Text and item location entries
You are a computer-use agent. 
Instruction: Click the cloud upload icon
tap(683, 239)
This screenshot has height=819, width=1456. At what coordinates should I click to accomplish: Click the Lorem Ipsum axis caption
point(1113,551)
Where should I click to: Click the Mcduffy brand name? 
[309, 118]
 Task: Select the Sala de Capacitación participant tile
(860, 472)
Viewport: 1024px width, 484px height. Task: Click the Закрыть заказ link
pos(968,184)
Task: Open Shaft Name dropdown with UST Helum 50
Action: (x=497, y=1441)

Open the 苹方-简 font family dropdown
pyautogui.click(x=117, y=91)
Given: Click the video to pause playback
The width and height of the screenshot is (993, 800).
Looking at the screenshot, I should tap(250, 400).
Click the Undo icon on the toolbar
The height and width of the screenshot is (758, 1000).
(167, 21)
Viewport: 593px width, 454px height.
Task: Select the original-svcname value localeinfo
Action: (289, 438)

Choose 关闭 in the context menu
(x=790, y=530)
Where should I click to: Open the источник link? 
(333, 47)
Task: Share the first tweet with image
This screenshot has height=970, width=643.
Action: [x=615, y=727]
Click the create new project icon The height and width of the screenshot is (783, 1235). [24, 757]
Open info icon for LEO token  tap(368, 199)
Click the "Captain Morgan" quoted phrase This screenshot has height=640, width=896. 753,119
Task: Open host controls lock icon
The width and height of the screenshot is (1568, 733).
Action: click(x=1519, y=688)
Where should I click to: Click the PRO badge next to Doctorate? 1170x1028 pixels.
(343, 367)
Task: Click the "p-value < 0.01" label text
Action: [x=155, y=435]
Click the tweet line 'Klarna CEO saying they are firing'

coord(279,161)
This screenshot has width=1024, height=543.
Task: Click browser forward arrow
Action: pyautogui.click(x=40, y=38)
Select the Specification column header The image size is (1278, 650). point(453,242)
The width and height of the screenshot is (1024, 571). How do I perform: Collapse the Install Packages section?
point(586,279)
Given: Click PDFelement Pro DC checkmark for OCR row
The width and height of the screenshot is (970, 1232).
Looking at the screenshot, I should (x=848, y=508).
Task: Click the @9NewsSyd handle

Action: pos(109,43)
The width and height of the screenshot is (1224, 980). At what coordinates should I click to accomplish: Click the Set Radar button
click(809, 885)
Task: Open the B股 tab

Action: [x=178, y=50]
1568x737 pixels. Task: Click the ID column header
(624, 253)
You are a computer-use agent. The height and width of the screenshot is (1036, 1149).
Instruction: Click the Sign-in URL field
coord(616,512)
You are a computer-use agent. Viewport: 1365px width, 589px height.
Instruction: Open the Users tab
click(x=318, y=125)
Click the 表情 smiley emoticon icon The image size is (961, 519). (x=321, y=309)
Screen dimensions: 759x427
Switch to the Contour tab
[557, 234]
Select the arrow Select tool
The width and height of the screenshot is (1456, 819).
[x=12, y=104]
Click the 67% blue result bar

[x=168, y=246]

Problem statement ::
Reproduce the rows above word for word, keeping every line unchanged.

Output below ::
You are a computer-use agent. 
Instruction: Click the cloud upload icon
tap(683, 239)
This screenshot has height=819, width=1456. At what coordinates should I click to accomplish: Click the Lorem Ipsum axis caption
point(1113,551)
Where should I click to: Click the Mcduffy brand name? 
[309, 118]
 Task: Select the Sala de Capacitación participant tile
(860, 472)
Viewport: 1024px width, 484px height. Task: Click the Закрыть заказ link
pos(968,184)
Task: Open Shaft Name dropdown with UST Helum 50
Action: (x=497, y=1441)

Open the 苹方-简 font family dropdown
pyautogui.click(x=117, y=91)
Given: Click the video to pause playback
The width and height of the screenshot is (993, 800).
Looking at the screenshot, I should tap(250, 400).
Click the Undo icon on the toolbar
The height and width of the screenshot is (758, 1000).
(167, 21)
Viewport: 593px width, 454px height.
Task: Select the original-svcname value localeinfo
Action: (289, 438)

Choose 关闭 in the context menu
(x=790, y=530)
Where should I click to: Open the источник link? 
(333, 47)
Task: Share the first tweet with image
This screenshot has height=970, width=643.
Action: [x=615, y=727]
Click the create new project icon The height and width of the screenshot is (783, 1235). [24, 757]
Open info icon for LEO token  tap(368, 199)
Click the "Captain Morgan" quoted phrase This screenshot has height=640, width=896. 753,119
Task: Open host controls lock icon
The width and height of the screenshot is (1568, 733).
Action: click(x=1519, y=688)
Where should I click to: Click the PRO badge next to Doctorate? 1170x1028 pixels.
(343, 367)
Task: Click the "p-value < 0.01" label text
Action: [x=155, y=435]
Click the tweet line 'Klarna CEO saying they are firing'

coord(279,161)
This screenshot has width=1024, height=543.
Task: Click browser forward arrow
Action: pyautogui.click(x=40, y=38)
Select the Specification column header The image size is (1278, 650). point(453,242)
The width and height of the screenshot is (1024, 571). How do I perform: Collapse the Install Packages section?
point(586,279)
Given: Click PDFelement Pro DC checkmark for OCR row
The width and height of the screenshot is (970, 1232).
Looking at the screenshot, I should (x=848, y=508).
Task: Click the @9NewsSyd handle

Action: pos(109,43)
The width and height of the screenshot is (1224, 980). At what coordinates should I click to accomplish: Click the Set Radar button
click(809, 885)
Task: Open the B股 tab

Action: [x=178, y=50]
1568x737 pixels. Task: Click the ID column header
(624, 253)
You are a computer-use agent. The height and width of the screenshot is (1036, 1149).
Instruction: Click the Sign-in URL field
coord(616,512)
You are a computer-use agent. Viewport: 1365px width, 589px height.
Instruction: Open the Users tab
click(x=318, y=125)
Click the 表情 smiley emoticon icon The image size is (961, 519). (x=321, y=309)
Screen dimensions: 759x427
Switch to the Contour tab
[557, 234]
Select the arrow Select tool
The width and height of the screenshot is (1456, 819).
[x=12, y=104]
Click the 67% blue result bar

[x=168, y=246]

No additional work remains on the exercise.